Personal information
- Born: 22 December 1889 Lewes, East Sussex, England
- Died: 14 September 1914 (aged 24) Venizel, Aisne, France

Sport
- Sport: Athletics
- Event: middle-distance
- Club: Surrey AC

Medal record
Men's athletics
Representing Great Britain
Olympic Games
| Bronze medal – third place | 1912 Stockholm | 5000 metres |
| Bronze medal – third place | 1912 Stockholm | 3000 m team race |

= George Hutson =

British long-distance runner

George William Hutson (22 December 1889 – 14 September 1914) was a British athlete who competed at the 1912 Summer Olympics.

== Biography ==
Hutson, born in Lewes, East Sussex, became the National 4 miles champion after winning the AAA Championships title at the 1912 AAA Championships.

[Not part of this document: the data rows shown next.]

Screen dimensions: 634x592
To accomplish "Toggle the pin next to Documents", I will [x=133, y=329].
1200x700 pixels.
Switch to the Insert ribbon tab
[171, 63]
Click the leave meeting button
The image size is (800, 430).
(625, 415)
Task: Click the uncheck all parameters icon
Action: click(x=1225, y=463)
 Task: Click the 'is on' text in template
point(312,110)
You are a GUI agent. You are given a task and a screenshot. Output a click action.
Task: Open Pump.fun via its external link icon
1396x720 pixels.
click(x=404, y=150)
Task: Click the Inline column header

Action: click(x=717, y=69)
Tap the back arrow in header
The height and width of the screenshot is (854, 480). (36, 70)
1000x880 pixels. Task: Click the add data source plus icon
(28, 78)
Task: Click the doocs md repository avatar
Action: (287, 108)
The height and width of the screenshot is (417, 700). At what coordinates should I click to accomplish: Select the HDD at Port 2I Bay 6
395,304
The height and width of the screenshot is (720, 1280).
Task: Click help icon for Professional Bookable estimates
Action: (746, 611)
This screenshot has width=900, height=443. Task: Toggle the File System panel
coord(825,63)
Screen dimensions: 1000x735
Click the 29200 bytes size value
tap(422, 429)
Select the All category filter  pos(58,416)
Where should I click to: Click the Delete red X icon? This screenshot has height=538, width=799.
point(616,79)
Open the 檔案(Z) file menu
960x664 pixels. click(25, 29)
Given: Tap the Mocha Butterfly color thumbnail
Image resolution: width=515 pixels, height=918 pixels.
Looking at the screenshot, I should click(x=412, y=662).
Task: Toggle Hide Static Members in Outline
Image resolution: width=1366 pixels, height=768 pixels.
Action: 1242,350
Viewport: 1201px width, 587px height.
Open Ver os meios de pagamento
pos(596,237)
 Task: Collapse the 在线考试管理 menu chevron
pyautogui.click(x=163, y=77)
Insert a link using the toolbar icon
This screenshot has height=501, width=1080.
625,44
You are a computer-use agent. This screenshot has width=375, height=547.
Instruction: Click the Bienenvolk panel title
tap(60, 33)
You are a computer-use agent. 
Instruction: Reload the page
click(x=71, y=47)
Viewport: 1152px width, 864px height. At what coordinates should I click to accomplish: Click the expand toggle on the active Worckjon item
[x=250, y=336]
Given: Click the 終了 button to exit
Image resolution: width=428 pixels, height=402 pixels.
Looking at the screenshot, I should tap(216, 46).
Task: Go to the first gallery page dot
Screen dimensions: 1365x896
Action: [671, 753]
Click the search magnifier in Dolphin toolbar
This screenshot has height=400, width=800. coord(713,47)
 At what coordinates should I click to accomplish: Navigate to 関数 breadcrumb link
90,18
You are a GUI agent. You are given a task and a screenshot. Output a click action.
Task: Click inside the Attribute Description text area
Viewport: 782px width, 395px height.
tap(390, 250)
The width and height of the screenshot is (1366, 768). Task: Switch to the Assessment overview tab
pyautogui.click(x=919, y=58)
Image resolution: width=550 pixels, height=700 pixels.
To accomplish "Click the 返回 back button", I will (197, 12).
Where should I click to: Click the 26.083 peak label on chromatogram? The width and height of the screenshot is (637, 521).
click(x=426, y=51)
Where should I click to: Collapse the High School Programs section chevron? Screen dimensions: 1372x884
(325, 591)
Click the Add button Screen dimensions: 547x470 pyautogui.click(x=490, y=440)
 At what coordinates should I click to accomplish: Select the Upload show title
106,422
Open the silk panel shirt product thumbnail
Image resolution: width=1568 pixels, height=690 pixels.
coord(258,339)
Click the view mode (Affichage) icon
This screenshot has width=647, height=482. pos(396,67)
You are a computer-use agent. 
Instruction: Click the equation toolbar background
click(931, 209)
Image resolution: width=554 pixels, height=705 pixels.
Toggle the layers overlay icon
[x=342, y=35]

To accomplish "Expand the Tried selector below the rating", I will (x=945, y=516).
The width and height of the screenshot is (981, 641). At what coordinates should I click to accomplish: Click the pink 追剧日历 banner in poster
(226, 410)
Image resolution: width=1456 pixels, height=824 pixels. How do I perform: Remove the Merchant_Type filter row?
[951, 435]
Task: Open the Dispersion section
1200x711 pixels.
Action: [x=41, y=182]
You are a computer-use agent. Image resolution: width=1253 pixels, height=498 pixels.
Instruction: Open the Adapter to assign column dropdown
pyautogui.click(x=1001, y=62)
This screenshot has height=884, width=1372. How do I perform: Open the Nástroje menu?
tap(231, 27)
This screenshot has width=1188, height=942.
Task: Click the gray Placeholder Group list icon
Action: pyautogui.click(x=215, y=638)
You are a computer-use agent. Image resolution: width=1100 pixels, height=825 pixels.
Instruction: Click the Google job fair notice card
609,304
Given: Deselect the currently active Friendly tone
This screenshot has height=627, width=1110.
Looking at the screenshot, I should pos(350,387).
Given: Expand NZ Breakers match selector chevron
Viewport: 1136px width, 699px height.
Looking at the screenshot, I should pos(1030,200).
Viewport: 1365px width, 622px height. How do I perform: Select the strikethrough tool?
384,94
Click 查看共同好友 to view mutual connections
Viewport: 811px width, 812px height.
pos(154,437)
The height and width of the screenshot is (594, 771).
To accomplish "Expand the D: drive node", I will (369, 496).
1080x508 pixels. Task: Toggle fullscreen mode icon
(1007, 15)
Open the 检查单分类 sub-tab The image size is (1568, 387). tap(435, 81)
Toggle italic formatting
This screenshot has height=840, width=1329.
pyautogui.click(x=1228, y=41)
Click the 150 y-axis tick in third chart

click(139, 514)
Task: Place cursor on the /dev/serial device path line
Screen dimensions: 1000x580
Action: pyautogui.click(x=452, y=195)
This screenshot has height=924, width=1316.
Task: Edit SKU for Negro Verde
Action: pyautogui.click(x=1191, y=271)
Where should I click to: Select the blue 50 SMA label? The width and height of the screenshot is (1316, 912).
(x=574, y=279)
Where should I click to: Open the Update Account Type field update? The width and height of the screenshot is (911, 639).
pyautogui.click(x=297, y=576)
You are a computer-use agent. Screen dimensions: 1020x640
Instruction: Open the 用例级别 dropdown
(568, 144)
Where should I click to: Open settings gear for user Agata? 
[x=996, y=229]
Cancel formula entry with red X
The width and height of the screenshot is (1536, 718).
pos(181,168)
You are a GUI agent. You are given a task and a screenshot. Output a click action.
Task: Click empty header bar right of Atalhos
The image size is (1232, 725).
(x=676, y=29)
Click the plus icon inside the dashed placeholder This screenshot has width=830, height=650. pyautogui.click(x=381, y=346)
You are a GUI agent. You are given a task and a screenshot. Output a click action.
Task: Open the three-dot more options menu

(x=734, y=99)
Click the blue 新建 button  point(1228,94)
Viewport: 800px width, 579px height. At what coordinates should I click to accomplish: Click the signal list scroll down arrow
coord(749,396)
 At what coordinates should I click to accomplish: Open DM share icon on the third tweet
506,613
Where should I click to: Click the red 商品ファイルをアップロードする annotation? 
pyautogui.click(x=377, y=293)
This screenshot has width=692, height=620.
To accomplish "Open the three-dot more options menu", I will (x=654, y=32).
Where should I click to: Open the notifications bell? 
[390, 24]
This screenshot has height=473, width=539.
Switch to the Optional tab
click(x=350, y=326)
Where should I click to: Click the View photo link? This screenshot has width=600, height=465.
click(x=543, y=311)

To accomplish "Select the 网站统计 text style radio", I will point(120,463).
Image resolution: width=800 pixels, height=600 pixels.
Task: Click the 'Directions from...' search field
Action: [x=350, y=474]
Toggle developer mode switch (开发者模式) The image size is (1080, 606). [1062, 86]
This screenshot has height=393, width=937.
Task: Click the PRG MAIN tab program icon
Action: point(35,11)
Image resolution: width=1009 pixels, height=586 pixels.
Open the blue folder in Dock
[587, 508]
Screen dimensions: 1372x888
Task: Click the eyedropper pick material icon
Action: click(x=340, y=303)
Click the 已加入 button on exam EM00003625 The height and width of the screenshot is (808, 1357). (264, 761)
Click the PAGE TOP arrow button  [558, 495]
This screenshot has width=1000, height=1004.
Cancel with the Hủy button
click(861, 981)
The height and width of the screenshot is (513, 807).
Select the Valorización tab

Shortly after the 1912 AAAs he competed for Great Britain in the 5,000 metres event at the 1912 Summer Olympics held in Stockholm, Sweden. He won the bronze medal and also joined teammates Joe Cottrill and Cyril Porter to win his second bronze of the games in the 3000 metre team race.

Hutson went on to win the British AAA 4 miles championship again in both 1913 and 1914.

Hutson was killed in action, aged 24, during World War I, serving as a serjeant with the Royal Sussex Regiment during the Battle of the Marne. His remains were not recovered, and his name is recorded on the La Ferte-sous-Jouarre Memorial.